▶ [Directions] Please recast the data from the line with "Task: Click the" up to and including the line with "Action: pyautogui.click(x=558, y=856)" as a JSON list of strings, one string per line, leaving out any blank lines.

▶ [Listed records]

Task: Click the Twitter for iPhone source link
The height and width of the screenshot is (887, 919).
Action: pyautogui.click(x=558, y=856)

...

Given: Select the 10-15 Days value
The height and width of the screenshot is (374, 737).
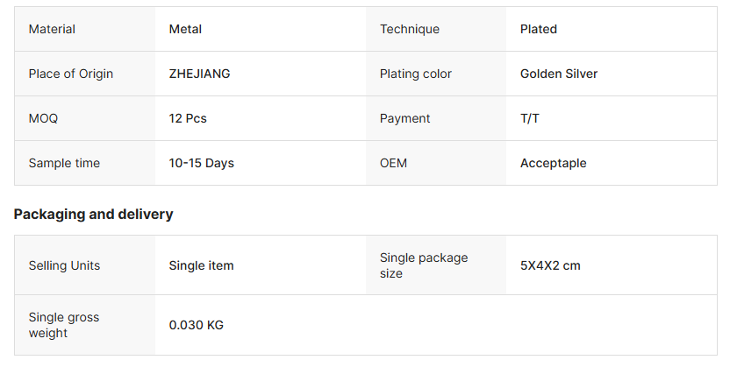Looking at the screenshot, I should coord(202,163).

--

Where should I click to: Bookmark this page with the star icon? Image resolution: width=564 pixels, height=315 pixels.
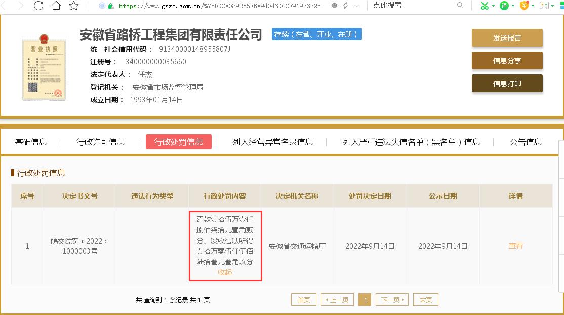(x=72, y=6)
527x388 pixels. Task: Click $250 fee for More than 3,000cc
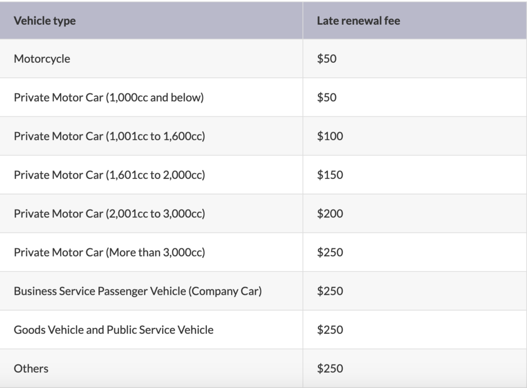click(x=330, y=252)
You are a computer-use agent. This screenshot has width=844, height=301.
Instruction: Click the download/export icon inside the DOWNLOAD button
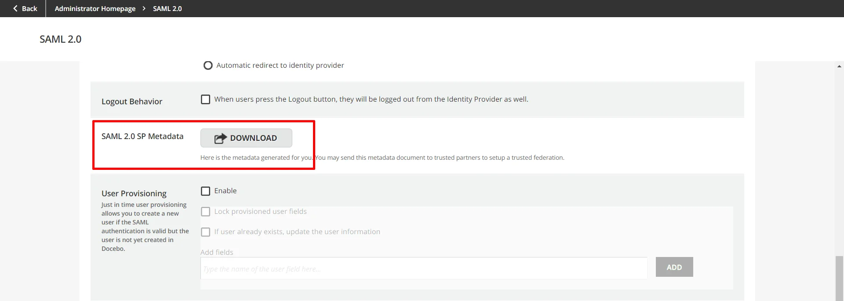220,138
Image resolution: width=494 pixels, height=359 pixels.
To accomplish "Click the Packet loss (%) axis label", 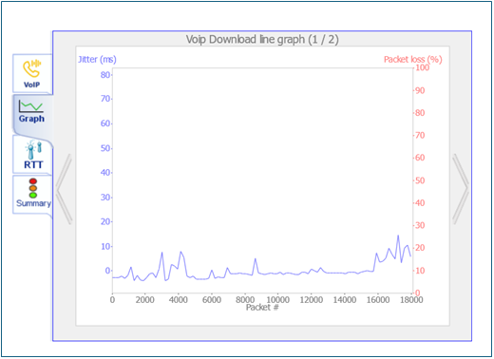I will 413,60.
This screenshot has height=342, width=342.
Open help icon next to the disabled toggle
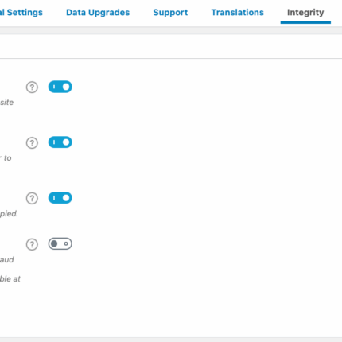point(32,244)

▶ [Expected answer]
[
  "Task: Click the Twitter for iPhone source link",
  "The height and width of the screenshot is (887, 919).",
  "Action: pyautogui.click(x=558, y=856)"
]